Data excerpts:
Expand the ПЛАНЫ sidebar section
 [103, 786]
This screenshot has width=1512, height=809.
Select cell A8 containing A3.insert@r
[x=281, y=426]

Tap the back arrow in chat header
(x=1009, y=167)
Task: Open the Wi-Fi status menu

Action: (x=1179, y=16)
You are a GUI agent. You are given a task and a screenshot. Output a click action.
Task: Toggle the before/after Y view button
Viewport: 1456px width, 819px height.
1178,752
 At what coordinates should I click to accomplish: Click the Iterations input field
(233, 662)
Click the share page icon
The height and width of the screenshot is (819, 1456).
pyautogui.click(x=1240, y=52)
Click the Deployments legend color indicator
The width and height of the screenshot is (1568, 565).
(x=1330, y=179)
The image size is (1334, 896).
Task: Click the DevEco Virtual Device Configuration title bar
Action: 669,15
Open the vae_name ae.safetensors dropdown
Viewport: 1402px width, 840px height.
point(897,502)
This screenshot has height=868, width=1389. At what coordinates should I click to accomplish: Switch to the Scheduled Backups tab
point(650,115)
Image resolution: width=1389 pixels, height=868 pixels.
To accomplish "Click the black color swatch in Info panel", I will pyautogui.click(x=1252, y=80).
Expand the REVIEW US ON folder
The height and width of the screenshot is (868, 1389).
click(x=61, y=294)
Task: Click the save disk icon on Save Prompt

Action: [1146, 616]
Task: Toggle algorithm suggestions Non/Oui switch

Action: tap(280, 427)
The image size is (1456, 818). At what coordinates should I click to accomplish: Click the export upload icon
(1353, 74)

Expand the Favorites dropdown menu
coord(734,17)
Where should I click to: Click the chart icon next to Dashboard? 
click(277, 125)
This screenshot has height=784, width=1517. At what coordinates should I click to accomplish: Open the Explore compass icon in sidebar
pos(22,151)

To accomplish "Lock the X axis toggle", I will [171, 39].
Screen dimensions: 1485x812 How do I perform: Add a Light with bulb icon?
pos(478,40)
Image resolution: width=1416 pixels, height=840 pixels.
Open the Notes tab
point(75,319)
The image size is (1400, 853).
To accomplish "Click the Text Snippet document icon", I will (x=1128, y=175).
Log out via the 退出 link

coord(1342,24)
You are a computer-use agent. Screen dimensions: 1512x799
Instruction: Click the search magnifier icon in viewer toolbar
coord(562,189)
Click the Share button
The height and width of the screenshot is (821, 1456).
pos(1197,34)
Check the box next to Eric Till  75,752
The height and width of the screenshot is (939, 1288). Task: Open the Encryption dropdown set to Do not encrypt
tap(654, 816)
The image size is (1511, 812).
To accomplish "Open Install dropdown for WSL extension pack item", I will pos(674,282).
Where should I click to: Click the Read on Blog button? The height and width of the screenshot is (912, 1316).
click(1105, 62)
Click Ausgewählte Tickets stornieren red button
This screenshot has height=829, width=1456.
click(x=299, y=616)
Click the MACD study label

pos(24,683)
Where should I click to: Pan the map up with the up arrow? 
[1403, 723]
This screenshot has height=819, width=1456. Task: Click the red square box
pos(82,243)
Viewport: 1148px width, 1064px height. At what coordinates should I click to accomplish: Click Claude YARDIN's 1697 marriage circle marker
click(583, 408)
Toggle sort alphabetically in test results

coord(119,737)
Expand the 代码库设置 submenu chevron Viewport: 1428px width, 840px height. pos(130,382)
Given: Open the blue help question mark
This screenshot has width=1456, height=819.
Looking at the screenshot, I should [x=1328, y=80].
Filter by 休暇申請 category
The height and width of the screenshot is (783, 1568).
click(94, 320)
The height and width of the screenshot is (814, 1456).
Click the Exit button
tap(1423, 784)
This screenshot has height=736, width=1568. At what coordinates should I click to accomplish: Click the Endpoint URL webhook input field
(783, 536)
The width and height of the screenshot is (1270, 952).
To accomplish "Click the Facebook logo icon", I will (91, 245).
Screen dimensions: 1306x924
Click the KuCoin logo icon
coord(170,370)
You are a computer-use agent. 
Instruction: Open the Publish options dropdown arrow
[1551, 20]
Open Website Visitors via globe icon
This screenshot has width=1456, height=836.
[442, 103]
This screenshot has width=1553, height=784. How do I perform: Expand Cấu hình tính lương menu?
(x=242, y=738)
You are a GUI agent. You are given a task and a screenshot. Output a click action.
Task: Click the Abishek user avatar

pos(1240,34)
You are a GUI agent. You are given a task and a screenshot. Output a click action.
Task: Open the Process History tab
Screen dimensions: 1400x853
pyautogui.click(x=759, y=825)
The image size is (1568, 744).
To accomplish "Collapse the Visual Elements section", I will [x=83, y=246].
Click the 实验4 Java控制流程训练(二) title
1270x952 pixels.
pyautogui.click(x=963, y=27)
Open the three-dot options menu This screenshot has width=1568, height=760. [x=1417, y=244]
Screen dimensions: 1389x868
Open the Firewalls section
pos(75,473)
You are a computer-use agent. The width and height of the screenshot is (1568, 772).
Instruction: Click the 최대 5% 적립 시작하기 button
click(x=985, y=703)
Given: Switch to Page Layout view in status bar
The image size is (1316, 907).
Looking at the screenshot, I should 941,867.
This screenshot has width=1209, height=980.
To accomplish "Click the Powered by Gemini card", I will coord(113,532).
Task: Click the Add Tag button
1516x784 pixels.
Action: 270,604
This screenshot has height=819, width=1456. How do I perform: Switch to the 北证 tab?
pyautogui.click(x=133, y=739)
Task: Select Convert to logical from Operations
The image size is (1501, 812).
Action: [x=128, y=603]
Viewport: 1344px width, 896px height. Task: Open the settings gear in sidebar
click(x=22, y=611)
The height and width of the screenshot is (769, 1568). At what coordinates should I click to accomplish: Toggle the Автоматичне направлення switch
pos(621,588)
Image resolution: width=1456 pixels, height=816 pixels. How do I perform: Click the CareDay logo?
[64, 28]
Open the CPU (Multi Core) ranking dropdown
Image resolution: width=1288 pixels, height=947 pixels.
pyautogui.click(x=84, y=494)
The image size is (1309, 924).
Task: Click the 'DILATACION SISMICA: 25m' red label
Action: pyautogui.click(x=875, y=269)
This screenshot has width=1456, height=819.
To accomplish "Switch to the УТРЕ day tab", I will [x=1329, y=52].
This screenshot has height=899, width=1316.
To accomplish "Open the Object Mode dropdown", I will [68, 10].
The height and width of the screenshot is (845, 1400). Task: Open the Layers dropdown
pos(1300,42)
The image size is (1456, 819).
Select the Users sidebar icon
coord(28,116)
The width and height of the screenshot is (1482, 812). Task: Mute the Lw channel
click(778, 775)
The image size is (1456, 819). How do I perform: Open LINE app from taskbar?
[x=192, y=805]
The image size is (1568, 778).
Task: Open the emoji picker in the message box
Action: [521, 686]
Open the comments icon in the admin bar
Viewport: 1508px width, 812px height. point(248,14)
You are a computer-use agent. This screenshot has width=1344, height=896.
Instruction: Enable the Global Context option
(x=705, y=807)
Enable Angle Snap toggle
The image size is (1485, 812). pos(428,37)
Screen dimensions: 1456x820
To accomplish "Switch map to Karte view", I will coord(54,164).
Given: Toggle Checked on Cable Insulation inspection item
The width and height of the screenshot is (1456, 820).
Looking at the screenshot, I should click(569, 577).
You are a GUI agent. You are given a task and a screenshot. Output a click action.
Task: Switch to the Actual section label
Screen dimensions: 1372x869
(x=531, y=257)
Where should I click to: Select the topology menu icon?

Problem: Print, from the entries above, the line with "Check the box", the line with "Given: Open the blue help question mark" and all lines between them, exactly and with nothing else.

Answer area:
Check the box next to Eric Till  75,752
The height and width of the screenshot is (939, 1288). Task: Open the Encryption dropdown set to Do not encrypt
tap(654, 816)
The image size is (1511, 812).
To accomplish "Open Install dropdown for WSL extension pack item", I will pos(674,282).
Where should I click to: Click the Read on Blog button? The height and width of the screenshot is (912, 1316).
click(1105, 62)
Click Ausgewählte Tickets stornieren red button
This screenshot has height=829, width=1456.
click(x=299, y=616)
Click the MACD study label

pos(24,683)
Where should I click to: Pan the map up with the up arrow? 
[1403, 723]
This screenshot has height=819, width=1456. Task: Click the red square box
pos(82,243)
Viewport: 1148px width, 1064px height. At what coordinates should I click to accomplish: Click Claude YARDIN's 1697 marriage circle marker
click(583, 408)
Toggle sort alphabetically in test results

coord(119,737)
Expand the 代码库设置 submenu chevron Viewport: 1428px width, 840px height. pos(130,382)
Given: Open the blue help question mark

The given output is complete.